- Poster
- Directed by: Bharathan
- Written by: John Paul
- Based on: Njan Sivapillai by T. V. Varkey
- Produced by: Ganga Movie Makers
- Starring: Jayaram Innocent Charmila Murali Nedumudi Venu
- Cinematography: Venu
- Edited by: N. P. Suresh
- Music by: Bharathan Johnson (background score)
- Production company: Ganga Movie Makers
- Distributed by: Ganga Movie Makers
- Release date: May 30, 1991;
- Country: India
- Language: Malayalam

= Keli (film) =

Keli is a 1991 Malayalam romantic drama film written by John Paul and directed by Bharathan. Starring Jayaram, Innocent, Charmila, Murali and Nedumudi Venu in pivotal roles, the film had songs composed by Bharathan himself.

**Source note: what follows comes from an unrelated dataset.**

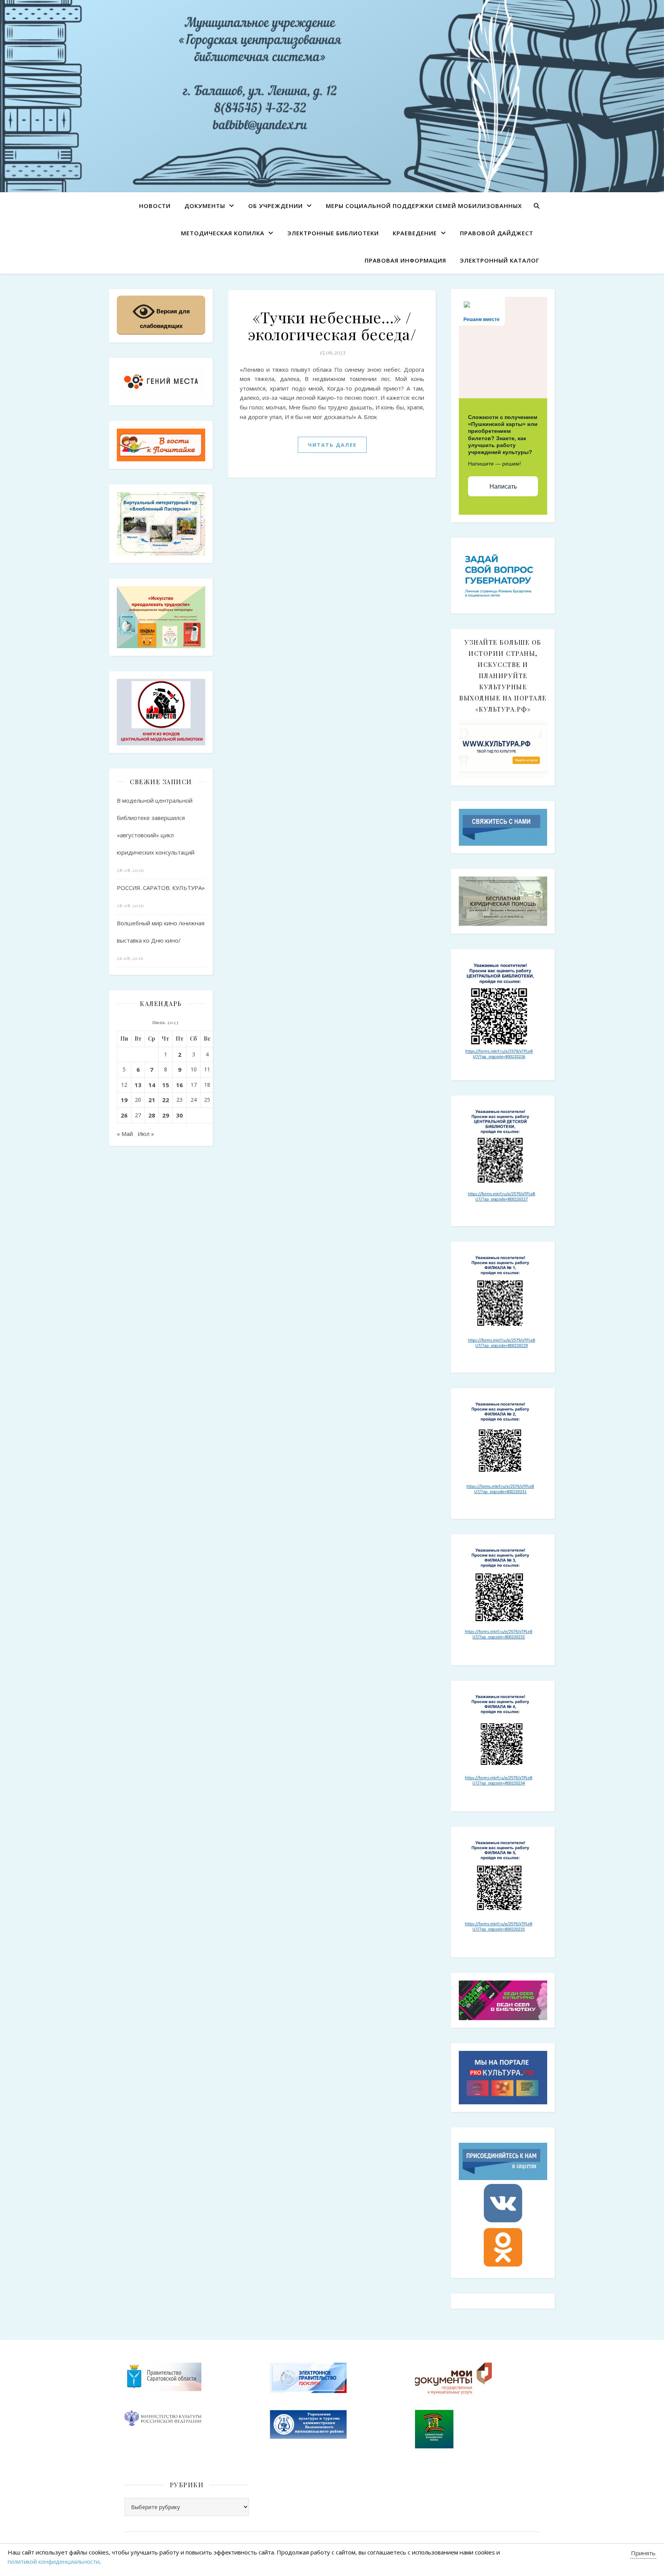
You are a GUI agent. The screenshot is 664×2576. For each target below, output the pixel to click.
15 (165, 1085)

Location of this film was in Shoranur.

==Cast==
- Jayaram as Narayanankutty
- Innocent as Lazer Muthalali
- Charmila as Sridevi
- Nedumudi Venu as "Romance" Kumaran
- Murali as Appootty
- K. P. A. C. Lalitha as Seemanthini
- Sukumari as Muthassi
- Balan K. Nair as Ramankutty Nair
- Unnimary as Menon's wife
- Syama as Hema
- Adoor Bhawani as Paruvamma
- Aboobacker as Chettiyar
- Mala Aravindan as Commentator

==Plot==
Narayanan Kutty, a handicapped man in a village, struggles to make a living despite the support of Lazar, a wealthy man who pretends to be a kind and helpful figure in front of the villagers and helps Narayanan start a small grocery shop. Narayanan falls in love with Sridevi, a school teacher who arrives in the village, and their marriage is soon arranged. However, their happiness is shattered when the body of another teacher, Hema, is found in the river. The police begin investigating her death, and Narayanan becomes the prime suspect after a police dog focuses on him, causing the villagers to doubt his innocence. His marriage to Sridevi is jeopardized, and even Lazar, who once helped him, refuses to assist him in clearing his name.

When the police catch Narayanan Kutty, he reveals that Aputi had taken a sack from his shop the night of the murder, which makes Narayanan believe that Aputi might be framing him out of hate and trying to make him the killer. Narayanan fears Aputi might harm him when he comes to confront him, but to his surprise, Aputi reveals the truth. Aputi explains that Lazar, in an attempt to protect his reputation after Hema became pregnant with his child, killed her. Aputi’s revelation clears up the misunderstanding. Narayanan, with Aputi’s help, confronts Lazar in front of the villagers, forcing him to confess to the crime. With Lazar's confession, Narayanan is exonerated, and his name is cleared. In the end, Narayanan Kutty and Sridevi join back, and they are happy together.

==Soundtrack==
The music was composed by Bharathan and the lyrics were written by Kaithapram.

| No. | Song | Singers | Lyrics | Length (m:ss) |
|---|---|---|---|---|
| 1 | "Olelam Paadi" | Lathika | Kaithapram |  |
| 2 | "Thaaram Vaalkannaadi Nokki" | K. S. Chithra | Kaithapram | 4:56 |

The song "Thaaram Valkkannadi Nokki" is composed in Bharathan's favourite Carnatic raga, Hindolam. The song won K. S. Chithra the best female singer in that year's Kerala State Film Awards.